(Record set):
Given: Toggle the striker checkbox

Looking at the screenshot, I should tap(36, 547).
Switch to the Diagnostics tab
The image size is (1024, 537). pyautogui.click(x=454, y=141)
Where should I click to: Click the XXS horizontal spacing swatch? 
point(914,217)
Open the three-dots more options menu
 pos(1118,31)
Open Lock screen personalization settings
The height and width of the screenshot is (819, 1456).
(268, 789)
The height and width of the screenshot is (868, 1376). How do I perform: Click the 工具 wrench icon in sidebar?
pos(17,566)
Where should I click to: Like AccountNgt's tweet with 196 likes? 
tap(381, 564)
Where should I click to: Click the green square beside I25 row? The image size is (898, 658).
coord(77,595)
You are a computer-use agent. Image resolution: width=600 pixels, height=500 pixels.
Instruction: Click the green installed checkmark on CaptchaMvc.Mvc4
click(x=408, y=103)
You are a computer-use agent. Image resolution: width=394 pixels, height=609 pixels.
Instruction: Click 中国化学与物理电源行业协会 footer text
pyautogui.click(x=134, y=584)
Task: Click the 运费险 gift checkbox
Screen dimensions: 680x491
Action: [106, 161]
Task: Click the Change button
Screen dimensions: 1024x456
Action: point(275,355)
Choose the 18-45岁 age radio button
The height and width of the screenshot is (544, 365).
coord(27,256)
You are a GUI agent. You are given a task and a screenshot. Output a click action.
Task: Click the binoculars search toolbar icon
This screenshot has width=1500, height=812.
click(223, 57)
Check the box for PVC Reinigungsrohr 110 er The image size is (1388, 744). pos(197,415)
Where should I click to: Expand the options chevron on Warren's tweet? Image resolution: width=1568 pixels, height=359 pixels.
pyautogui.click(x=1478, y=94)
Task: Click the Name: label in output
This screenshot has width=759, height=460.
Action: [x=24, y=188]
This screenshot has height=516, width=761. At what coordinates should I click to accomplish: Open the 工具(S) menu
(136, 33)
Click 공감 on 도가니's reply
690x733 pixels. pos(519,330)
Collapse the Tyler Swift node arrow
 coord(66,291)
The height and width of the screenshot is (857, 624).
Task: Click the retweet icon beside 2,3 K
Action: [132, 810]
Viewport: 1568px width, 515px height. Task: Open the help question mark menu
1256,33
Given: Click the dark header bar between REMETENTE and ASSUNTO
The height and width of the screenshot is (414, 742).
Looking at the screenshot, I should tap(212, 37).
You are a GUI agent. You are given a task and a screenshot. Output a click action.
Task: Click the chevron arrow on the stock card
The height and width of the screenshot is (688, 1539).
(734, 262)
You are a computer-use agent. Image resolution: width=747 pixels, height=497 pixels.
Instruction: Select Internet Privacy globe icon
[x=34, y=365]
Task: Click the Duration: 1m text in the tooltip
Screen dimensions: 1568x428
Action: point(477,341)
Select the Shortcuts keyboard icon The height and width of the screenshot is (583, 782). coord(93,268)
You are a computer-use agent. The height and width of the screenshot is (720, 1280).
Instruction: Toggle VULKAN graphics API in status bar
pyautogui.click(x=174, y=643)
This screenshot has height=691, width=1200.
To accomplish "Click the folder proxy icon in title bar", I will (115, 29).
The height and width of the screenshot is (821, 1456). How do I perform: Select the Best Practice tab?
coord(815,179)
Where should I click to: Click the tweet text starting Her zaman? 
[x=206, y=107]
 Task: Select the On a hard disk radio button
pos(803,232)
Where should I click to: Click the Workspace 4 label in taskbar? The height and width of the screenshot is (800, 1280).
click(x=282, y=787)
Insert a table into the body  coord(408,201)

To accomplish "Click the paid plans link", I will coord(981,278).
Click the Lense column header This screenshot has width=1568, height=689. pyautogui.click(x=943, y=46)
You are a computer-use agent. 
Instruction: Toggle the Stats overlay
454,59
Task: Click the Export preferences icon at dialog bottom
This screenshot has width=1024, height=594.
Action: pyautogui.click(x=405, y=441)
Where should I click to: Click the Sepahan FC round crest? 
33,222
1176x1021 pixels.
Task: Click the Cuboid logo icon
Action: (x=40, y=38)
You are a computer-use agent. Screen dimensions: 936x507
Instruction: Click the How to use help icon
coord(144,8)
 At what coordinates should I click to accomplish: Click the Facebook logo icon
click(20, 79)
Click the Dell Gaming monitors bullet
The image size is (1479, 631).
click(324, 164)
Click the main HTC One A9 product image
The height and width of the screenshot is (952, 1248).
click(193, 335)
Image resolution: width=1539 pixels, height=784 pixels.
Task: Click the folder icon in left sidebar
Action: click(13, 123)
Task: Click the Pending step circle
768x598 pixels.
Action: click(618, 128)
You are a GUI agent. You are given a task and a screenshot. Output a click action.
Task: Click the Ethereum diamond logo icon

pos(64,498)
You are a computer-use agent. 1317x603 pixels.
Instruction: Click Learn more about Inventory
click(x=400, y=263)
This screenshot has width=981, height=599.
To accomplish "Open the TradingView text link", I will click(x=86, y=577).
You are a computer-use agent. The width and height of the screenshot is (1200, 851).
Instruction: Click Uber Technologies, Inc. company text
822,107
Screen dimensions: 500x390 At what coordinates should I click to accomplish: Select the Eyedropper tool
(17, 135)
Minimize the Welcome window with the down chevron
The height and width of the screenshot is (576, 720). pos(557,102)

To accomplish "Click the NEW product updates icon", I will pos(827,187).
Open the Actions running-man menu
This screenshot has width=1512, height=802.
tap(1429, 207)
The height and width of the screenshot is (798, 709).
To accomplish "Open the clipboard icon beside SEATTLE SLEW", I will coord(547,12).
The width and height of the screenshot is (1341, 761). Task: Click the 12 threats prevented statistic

(Task goal):
Take the entries above and return all of them exactly.

(Result):
Given: Toggle the striker checkbox

Looking at the screenshot, I should tap(36, 547).
Switch to the Diagnostics tab
The image size is (1024, 537). pyautogui.click(x=454, y=141)
Where should I click to: Click the XXS horizontal spacing swatch? 
point(914,217)
Open the three-dots more options menu
 pos(1118,31)
Open Lock screen personalization settings
The height and width of the screenshot is (819, 1456).
(268, 789)
The height and width of the screenshot is (868, 1376). How do I perform: Click the 工具 wrench icon in sidebar?
pos(17,566)
Where should I click to: Like AccountNgt's tweet with 196 likes? 
tap(381, 564)
Where should I click to: Click the green square beside I25 row? The image size is (898, 658).
coord(77,595)
You are a computer-use agent. Image resolution: width=600 pixels, height=500 pixels.
Instruction: Click the green installed checkmark on CaptchaMvc.Mvc4
click(x=408, y=103)
You are a computer-use agent. Image resolution: width=394 pixels, height=609 pixels.
Instruction: Click 中国化学与物理电源行业协会 footer text
pyautogui.click(x=134, y=584)
Task: Click the 运费险 gift checkbox
Screen dimensions: 680x491
Action: [106, 161]
Task: Click the Change button
Screen dimensions: 1024x456
Action: point(275,355)
Choose the 18-45岁 age radio button
The height and width of the screenshot is (544, 365).
coord(27,256)
You are a GUI agent. You are given a task and a screenshot. Output a click action.
Task: Click the binoculars search toolbar icon
This screenshot has width=1500, height=812.
click(223, 57)
Check the box for PVC Reinigungsrohr 110 er The image size is (1388, 744). pos(197,415)
Where should I click to: Expand the options chevron on Warren's tweet? Image resolution: width=1568 pixels, height=359 pixels.
pyautogui.click(x=1478, y=94)
Task: Click the Name: label in output
This screenshot has width=759, height=460.
Action: [x=24, y=188]
This screenshot has height=516, width=761. At what coordinates should I click to accomplish: Open the 工具(S) menu
(136, 33)
Click 공감 on 도가니's reply
690x733 pixels. pos(519,330)
Collapse the Tyler Swift node arrow
 coord(66,291)
The height and width of the screenshot is (857, 624).
Task: Click the retweet icon beside 2,3 K
Action: [132, 810]
Viewport: 1568px width, 515px height. Task: Open the help question mark menu
1256,33
Given: Click the dark header bar between REMETENTE and ASSUNTO
The height and width of the screenshot is (414, 742).
Looking at the screenshot, I should tap(212, 37).
You are a GUI agent. You are given a task and a screenshot. Output a click action.
Task: Click the chevron arrow on the stock card
The height and width of the screenshot is (688, 1539).
(734, 262)
You are a computer-use agent. Image resolution: width=747 pixels, height=497 pixels.
Instruction: Select Internet Privacy globe icon
[x=34, y=365]
Task: Click the Duration: 1m text in the tooltip
Screen dimensions: 1568x428
Action: point(477,341)
Select the Shortcuts keyboard icon The height and width of the screenshot is (583, 782). coord(93,268)
You are a computer-use agent. The height and width of the screenshot is (720, 1280).
Instruction: Toggle VULKAN graphics API in status bar
pyautogui.click(x=174, y=643)
This screenshot has height=691, width=1200.
To accomplish "Click the folder proxy icon in title bar", I will (115, 29).
The height and width of the screenshot is (821, 1456). How do I perform: Select the Best Practice tab?
coord(815,179)
Where should I click to: Click the tweet text starting Her zaman? 
[x=206, y=107]
 Task: Select the On a hard disk radio button
pos(803,232)
Where should I click to: Click the Workspace 4 label in taskbar? The height and width of the screenshot is (800, 1280).
click(x=282, y=787)
Insert a table into the body  coord(408,201)

To accomplish "Click the paid plans link", I will coord(981,278).
Click the Lense column header This screenshot has width=1568, height=689. pyautogui.click(x=943, y=46)
You are a computer-use agent. 
Instruction: Toggle the Stats overlay
454,59
Task: Click the Export preferences icon at dialog bottom
This screenshot has width=1024, height=594.
Action: pyautogui.click(x=405, y=441)
Where should I click to: Click the Sepahan FC round crest? 
33,222
1176x1021 pixels.
Task: Click the Cuboid logo icon
Action: (x=40, y=38)
You are a computer-use agent. Screen dimensions: 936x507
Instruction: Click the How to use help icon
coord(144,8)
 At what coordinates should I click to accomplish: Click the Facebook logo icon
click(20, 79)
Click the Dell Gaming monitors bullet
The image size is (1479, 631).
click(324, 164)
Click the main HTC One A9 product image
The height and width of the screenshot is (952, 1248).
click(193, 335)
Image resolution: width=1539 pixels, height=784 pixels.
Task: Click the folder icon in left sidebar
Action: click(13, 123)
Task: Click the Pending step circle
768x598 pixels.
Action: click(618, 128)
You are a GUI agent. You are given a task and a screenshot. Output a click action.
Task: Click the Ethereum diamond logo icon

pos(64,498)
You are a computer-use agent. 1317x603 pixels.
Instruction: Click Learn more about Inventory
click(x=400, y=263)
This screenshot has width=981, height=599.
To accomplish "Open the TradingView text link", I will click(x=86, y=577).
You are a computer-use agent. The width and height of the screenshot is (1200, 851).
Instruction: Click Uber Technologies, Inc. company text
822,107
Screen dimensions: 500x390 At what coordinates should I click to accomplish: Select the Eyedropper tool
(17, 135)
Minimize the Welcome window with the down chevron
The height and width of the screenshot is (576, 720). pos(557,102)

To accomplish "Click the NEW product updates icon", I will pos(827,187).
Open the Actions running-man menu
This screenshot has width=1512, height=802.
tap(1429, 207)
The height and width of the screenshot is (798, 709).
To accomplish "Open the clipboard icon beside SEATTLE SLEW", I will coord(547,12).
The width and height of the screenshot is (1341, 761). Task: Click the 12 threats prevented statistic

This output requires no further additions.